All of these can be the thing you trip over, it all depends on what you're doing with your VMs. Some things to remember:

  • There is no such thing as a generic system.
  • There is no such thing as a generic web-server, since application code can run from barely-moves-the-needle CDN-style serving, to big deep-crack stuff like video transcoding.
  • There is no such thing as a generic database server. These can run from tiny systems used just for session-state-tracking, to very big ones.

To figure out how many VMs you can pack into a host-system, you need to know how your systems run and what they require to run well. Once you know that, you can then do the count-planning. And better yet, figure out how beefy you need to make your host-systems!
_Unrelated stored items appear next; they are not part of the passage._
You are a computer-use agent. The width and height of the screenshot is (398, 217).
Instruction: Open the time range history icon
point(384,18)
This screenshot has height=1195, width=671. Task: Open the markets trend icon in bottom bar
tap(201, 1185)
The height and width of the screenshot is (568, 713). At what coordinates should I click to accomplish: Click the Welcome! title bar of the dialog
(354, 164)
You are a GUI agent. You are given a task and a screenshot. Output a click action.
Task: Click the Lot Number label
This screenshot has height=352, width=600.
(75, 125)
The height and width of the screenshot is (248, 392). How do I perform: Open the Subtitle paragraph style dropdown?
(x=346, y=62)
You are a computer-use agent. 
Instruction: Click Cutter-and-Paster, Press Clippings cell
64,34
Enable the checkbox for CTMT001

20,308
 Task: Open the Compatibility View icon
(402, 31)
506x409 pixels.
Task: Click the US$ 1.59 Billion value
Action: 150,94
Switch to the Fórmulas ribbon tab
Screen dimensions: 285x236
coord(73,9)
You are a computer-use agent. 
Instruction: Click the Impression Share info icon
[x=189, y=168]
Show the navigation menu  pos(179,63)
  • above all else, do use vm based systems on two separate physical servers with unbound vm's. this allows for hardware failure without loss of the entire system. vm's can move between identical servers without loss of data. just sessions get lost, then rebuilt. personally, i would outsource to a hosting company that offers these services (google or amazon). they are expensive but a lot less than running your own.
    – Random-IT
    Mar 19, 2015 at 16:07
  • 4
    The thing that I've seen undersized most often in VM implementations is disk I/O. Most people understand disk space, CPU speed, and memory. They forget about that disk performance.
    – Dan Pritts
    Feb 19, 2016 at 17:31
  • @danpritts Unfortunately, you are not wrong.
    – dimitri.p
    Oct 2, 2022 at 22:08

Make sure you're asking the right question.

  • Computers are cheap
  • Future needs are very hard to predict
  • Plan how to scale, not what to buy ahead of time

If you don't know what you'll need, that implies you don't need very much. If you have a hot web site, you also probably also have an operations team who knows how much ram, disk, io, network etc... your app needs. If you're in the dreaming stage, you should start with your desktop and work your way up.
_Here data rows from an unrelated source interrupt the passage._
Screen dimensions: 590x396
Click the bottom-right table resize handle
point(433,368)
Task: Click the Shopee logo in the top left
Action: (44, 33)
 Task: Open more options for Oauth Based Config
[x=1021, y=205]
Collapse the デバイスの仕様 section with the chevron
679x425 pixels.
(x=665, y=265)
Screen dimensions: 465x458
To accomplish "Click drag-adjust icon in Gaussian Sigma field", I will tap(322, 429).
Make sure you have some idea how you're going to scale when things get bigger. Can you add more servers behind the load balancer? Can you shard the redis server?

Also, having your own data center sucks. A data center (even if it's just one computer) is a distraction from your actual purpose. You can not just buy a computer, turn it on, and walk away. You need air conditioning, air filtration, reliable power, reliable internet, backups, spare parts, physical room to grow, power capacity to grow, power cables that don't get tripped on and a zillion other headaches.
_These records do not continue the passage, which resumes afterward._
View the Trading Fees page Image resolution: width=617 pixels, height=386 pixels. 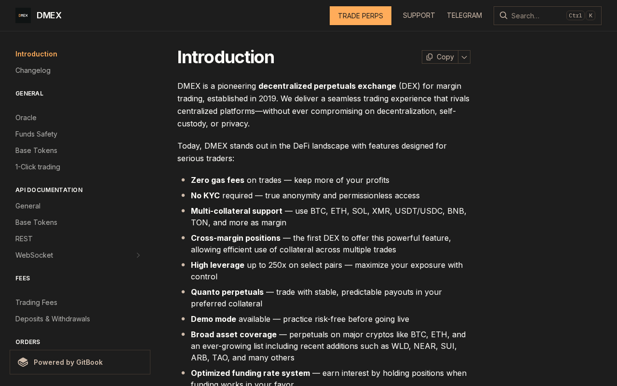(36, 303)
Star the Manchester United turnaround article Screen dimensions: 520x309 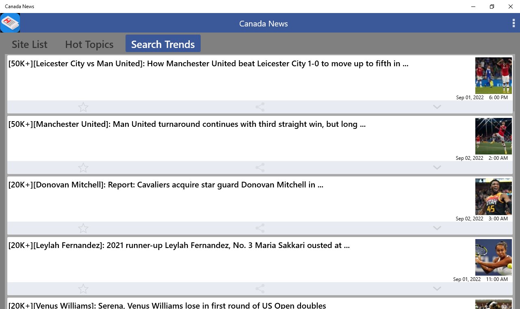pyautogui.click(x=83, y=168)

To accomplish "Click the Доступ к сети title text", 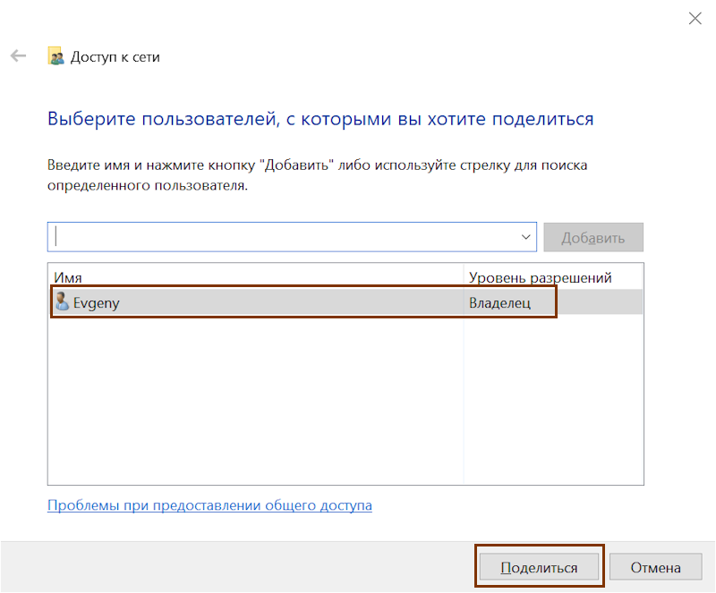I will coord(115,56).
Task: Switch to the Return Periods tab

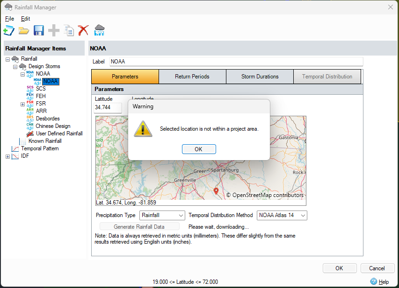Action: point(192,76)
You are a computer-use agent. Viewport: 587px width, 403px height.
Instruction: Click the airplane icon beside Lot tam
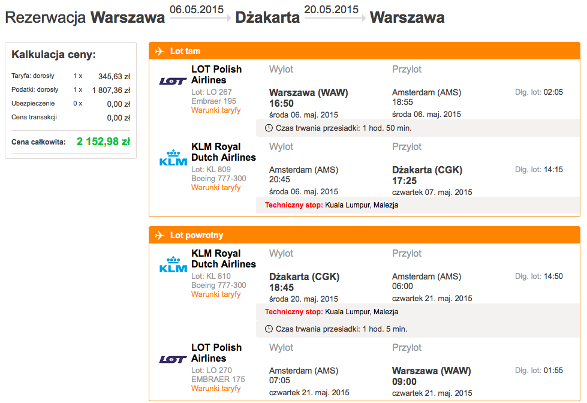160,51
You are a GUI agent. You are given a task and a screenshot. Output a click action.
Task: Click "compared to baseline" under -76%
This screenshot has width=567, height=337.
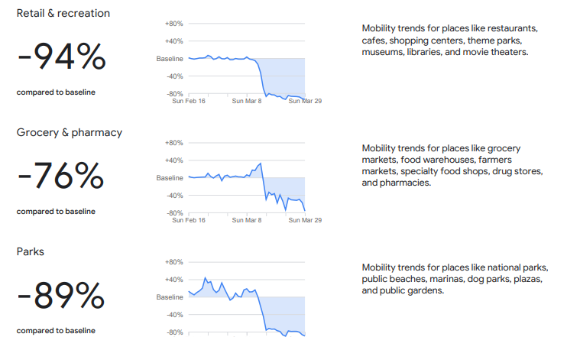pos(56,212)
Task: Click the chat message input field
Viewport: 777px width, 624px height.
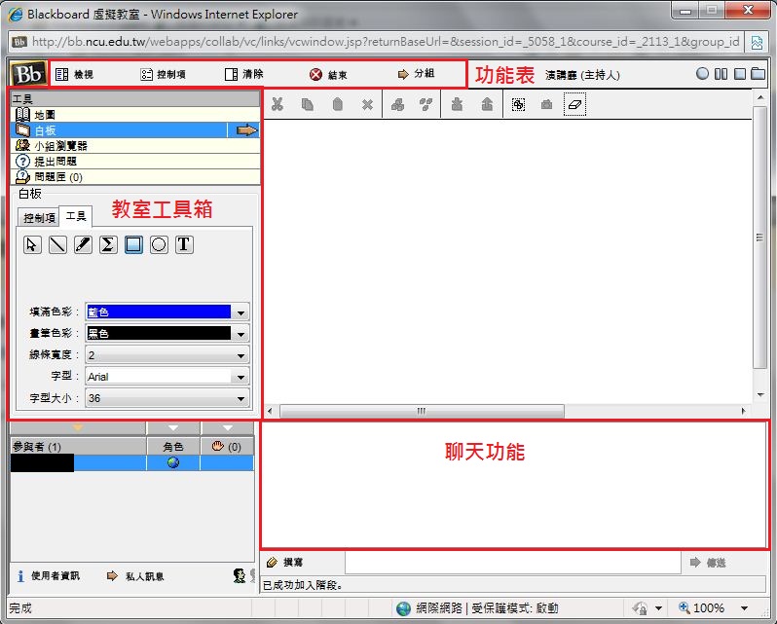Action: coord(512,563)
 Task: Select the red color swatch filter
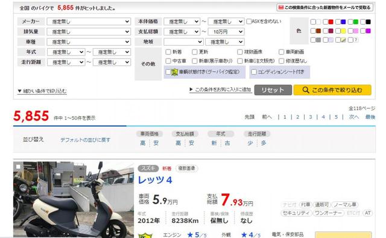331,22
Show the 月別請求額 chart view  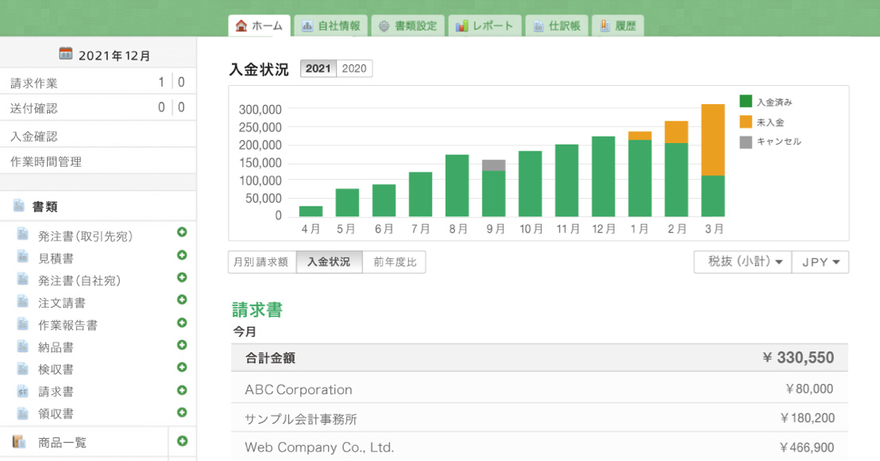[261, 261]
Start with estimating "queries per second". 100 ie easy to handle. 1000 may be an issue. 1 million is virtually impossible on a single machine.

"Number of users" -- Thousands of users not doing much is less trouble than one user predicting tomorrow's weather.

"Bandwidth" -- How many bytes need to be shoveled into/out of the server? How much data will you have on disk?

"Social networking" -- Build a prototype, get a thousand users, and gather metrics. Then let's discuss how you should rewrite the schema and redesign the server topology.

"Sharding", "Caching", etc. When you get to a million "users", you may need the data and activity split among a hundred servers. Without more details, we cannot discuss how to do the split. Furthermore, it is really premature to design for scale until you discover what brick walls you are going to hit.